Jonathan Jones in the Guardian bemoaned the exhibition’s myopic focus on fashion and the ‘wretched’ displays of clothes distracting from the art itself. I didn’t mind the displays of clothing because the dresses are beautiful and fascinating, but they are nothing compared to Singer’s rendition of them, so they serve to demonstrate his magic. But Jones, along with all the other newspaper reviewers, failed to mention the woke-washing of the displays.
Any exhibition must now tick at least a few of the woke bingo boxes; for Sargent these are imperialism, gender and cultural appropriation. Fittingly, for an exhibition viewed through the lens of fashion, the labels wax lyrical about the silks, satins and velvets. But another thread inevitably weaves its way through the labels — a politically-correct, ’progressive’ and wholly unnecessary contextualisation of his work.
Sargent’s own favourite painting, ‘Madame X’, is accompanied by a label inviting the viewer to listen to artist and academic Kimathi Donor discuss the ‘hidden legacies of imperialism’ in the portrait.

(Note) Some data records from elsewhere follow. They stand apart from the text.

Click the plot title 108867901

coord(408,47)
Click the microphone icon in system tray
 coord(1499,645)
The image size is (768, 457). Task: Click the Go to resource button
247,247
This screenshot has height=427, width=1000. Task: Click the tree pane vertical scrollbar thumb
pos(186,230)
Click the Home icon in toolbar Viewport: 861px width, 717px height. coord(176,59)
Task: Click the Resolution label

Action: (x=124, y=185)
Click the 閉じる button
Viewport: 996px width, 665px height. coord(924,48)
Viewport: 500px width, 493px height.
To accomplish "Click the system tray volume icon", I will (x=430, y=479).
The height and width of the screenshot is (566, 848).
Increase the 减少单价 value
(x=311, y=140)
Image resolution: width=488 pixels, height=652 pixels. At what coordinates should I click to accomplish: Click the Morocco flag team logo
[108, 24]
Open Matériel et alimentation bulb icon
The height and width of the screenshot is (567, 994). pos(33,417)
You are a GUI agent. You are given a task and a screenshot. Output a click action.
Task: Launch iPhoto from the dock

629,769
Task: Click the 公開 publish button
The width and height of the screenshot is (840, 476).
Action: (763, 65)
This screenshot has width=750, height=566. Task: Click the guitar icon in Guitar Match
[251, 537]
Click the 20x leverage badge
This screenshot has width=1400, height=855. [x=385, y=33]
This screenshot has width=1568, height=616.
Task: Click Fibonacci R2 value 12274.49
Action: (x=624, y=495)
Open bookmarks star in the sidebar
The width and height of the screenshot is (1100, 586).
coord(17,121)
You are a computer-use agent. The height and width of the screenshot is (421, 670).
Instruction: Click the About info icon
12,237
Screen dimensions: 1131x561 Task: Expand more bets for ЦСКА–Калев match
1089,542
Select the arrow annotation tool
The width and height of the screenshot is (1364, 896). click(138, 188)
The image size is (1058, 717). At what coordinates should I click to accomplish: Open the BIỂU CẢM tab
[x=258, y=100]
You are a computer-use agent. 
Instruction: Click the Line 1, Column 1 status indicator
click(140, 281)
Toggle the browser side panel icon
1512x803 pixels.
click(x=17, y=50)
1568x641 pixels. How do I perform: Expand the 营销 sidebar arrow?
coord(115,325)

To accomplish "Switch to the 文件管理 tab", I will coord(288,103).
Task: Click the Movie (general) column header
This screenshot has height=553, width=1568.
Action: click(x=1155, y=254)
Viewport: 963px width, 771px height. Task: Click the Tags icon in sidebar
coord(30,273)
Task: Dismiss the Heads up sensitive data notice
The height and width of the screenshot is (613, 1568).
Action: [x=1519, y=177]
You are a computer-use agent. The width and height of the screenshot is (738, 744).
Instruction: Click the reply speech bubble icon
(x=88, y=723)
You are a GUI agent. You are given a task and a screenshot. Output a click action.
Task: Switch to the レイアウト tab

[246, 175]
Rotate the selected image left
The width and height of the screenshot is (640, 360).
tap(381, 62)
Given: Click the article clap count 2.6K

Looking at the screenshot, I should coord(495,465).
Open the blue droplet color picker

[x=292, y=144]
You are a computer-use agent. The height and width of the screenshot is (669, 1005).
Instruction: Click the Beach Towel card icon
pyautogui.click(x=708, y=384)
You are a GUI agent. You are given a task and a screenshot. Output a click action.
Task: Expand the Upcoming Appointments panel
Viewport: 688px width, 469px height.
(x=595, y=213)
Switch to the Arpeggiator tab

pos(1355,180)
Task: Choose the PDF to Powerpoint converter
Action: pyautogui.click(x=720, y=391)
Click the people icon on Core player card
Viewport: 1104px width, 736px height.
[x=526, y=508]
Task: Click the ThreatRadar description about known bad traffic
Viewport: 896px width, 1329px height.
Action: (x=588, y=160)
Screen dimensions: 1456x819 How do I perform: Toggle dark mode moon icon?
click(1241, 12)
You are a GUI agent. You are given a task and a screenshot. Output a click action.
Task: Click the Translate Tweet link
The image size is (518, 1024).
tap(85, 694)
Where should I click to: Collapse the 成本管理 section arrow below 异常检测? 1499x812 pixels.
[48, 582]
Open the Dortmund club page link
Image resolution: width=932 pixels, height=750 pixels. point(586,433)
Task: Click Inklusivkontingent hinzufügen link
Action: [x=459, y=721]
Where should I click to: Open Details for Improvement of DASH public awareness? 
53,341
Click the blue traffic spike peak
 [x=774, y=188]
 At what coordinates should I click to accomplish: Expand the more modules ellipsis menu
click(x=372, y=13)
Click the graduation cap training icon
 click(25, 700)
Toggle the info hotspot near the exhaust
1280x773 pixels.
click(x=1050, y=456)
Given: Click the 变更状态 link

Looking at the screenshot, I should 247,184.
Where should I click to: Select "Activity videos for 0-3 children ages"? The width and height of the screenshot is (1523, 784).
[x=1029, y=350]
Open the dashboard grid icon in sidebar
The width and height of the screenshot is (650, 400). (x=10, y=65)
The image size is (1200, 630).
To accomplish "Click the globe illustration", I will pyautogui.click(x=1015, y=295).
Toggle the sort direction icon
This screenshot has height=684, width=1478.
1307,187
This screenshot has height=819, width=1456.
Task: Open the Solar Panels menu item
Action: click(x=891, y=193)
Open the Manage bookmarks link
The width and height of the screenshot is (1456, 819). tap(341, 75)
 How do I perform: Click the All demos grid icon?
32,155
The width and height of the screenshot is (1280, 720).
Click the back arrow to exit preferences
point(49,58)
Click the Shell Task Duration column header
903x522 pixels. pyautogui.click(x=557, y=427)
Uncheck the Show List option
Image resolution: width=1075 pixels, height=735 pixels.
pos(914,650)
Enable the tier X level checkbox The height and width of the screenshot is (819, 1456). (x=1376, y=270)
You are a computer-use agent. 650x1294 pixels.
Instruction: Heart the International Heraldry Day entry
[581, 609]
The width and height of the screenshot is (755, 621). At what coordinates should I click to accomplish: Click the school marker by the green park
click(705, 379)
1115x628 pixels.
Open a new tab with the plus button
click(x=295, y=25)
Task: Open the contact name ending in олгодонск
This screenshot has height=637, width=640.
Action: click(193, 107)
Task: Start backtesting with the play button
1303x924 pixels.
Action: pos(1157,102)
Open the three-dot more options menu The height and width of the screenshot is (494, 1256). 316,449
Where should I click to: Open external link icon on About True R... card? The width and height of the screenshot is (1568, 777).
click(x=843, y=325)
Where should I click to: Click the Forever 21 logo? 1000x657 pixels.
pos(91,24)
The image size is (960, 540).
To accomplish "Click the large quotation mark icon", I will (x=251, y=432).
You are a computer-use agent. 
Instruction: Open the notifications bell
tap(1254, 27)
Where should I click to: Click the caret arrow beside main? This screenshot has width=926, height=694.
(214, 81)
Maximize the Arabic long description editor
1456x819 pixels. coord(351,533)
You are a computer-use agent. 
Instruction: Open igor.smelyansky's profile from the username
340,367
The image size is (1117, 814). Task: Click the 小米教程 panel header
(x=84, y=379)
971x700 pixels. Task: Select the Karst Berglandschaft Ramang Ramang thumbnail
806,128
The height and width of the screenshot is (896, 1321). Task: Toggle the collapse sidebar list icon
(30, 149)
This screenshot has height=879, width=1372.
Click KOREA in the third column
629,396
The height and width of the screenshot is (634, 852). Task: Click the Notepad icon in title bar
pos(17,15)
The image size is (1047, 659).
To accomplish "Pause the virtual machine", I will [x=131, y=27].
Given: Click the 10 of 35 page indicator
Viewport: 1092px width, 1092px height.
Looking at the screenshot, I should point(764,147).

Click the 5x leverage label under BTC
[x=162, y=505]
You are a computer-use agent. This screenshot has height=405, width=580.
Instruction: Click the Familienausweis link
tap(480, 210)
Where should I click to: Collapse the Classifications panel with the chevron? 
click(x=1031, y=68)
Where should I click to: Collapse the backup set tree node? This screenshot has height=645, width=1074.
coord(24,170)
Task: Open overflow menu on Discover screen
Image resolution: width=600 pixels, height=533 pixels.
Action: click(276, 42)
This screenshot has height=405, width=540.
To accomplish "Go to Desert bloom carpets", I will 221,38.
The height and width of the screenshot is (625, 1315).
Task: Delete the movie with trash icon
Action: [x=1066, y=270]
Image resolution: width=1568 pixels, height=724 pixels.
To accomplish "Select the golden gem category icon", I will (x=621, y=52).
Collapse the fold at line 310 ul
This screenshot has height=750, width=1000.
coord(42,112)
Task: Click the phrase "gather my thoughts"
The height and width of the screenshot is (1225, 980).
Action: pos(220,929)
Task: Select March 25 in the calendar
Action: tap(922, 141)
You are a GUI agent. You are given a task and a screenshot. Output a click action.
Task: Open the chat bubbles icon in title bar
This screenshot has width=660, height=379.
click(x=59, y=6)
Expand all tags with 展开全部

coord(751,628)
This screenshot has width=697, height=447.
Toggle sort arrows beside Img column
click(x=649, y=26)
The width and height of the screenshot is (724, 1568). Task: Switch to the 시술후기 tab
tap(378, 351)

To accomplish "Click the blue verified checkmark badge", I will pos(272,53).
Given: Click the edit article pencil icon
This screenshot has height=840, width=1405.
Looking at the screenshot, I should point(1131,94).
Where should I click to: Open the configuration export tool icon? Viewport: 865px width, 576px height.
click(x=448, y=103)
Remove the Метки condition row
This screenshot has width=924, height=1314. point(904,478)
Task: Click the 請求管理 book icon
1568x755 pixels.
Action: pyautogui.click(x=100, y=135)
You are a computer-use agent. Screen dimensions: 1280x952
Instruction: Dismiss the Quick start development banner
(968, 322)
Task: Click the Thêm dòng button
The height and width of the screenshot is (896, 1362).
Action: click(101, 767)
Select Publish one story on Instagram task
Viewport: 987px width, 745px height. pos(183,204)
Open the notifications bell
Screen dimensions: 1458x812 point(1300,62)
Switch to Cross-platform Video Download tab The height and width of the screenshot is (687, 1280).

Oh god, really?
Donkor supposes that since Virginie Gautreau (Madame X) came from a slave-owning family, her white skin against the black dress is a ‘very powerful metaphorical and symbolic relationship … [to the] … history of enslavement’. He acknowledges that neither Gautreau or Singer would have intended this metaphor, but says it is nonetheless ‘insidious’ and promoting the ideology of ‘whiteness’. Apparently, ‘as a person of African heritage’ he is ‘actually always very alert to the possibilities which surround any given artwork in terms of its relationship to colonialism and imperialism’. In other words, he is actively looking for imperialist interpretations. You might even say he is seeing something which is not there and was never intended to be there. The viewer would be better served by information which is materially relevant and factual, rather than a tenuously imagined metaphor about slavery and imperialism.